Top of EXERCISE MATERIAL
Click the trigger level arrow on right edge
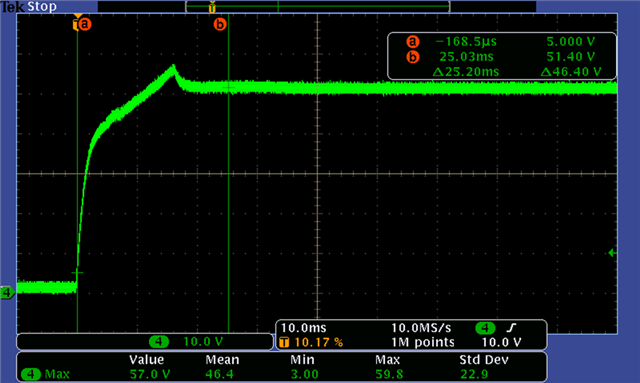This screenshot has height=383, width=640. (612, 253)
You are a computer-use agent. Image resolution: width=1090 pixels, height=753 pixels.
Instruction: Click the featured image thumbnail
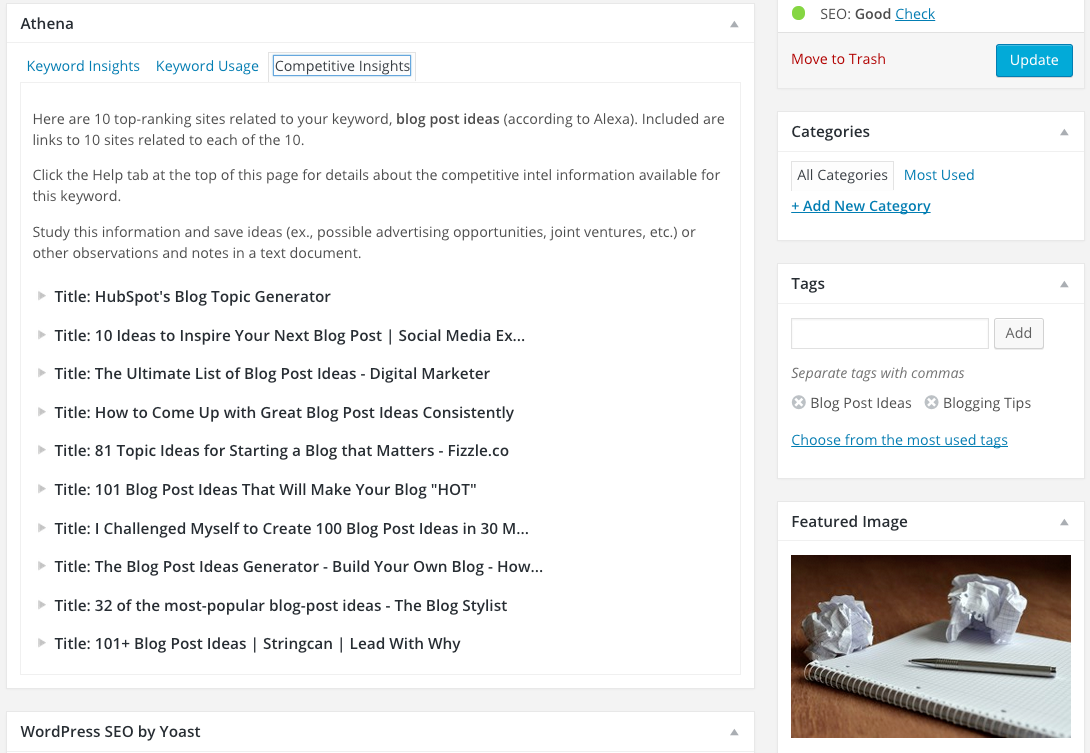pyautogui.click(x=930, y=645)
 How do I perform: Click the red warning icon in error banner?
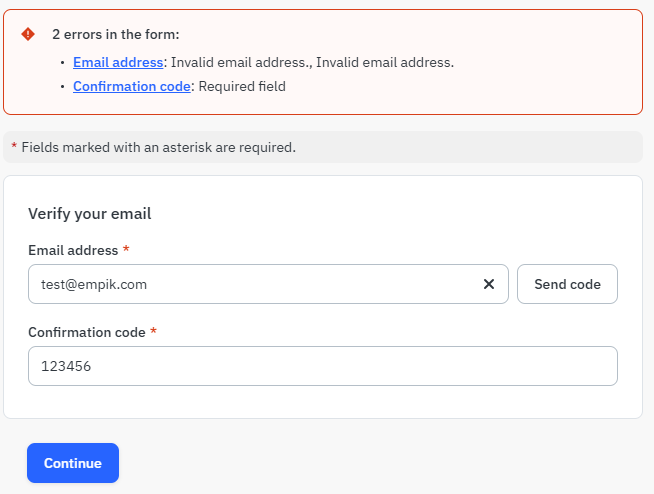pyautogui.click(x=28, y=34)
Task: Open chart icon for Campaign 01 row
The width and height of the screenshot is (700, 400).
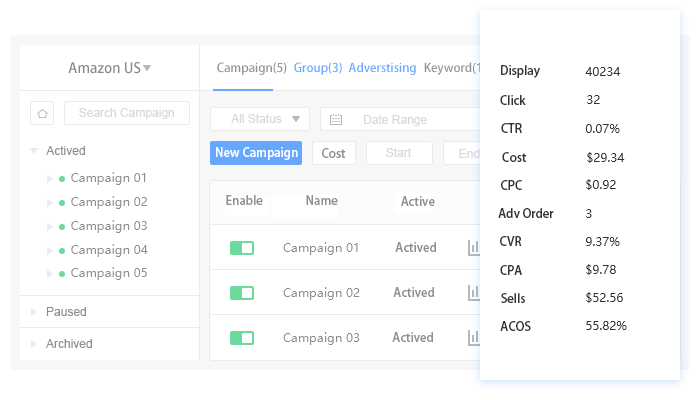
Bottom of EXERCISE MATERIAL
**PROBLEM TO WORK ON:**
Only the lines from the one containing "Task: Open chart icon for Campaign 01 row" through the end of the records should be copied, exactly and with both ends included; the pictures should not.

**RESULT OF THE TASK:**
Task: Open chart icon for Campaign 01 row
The width and height of the screenshot is (700, 400).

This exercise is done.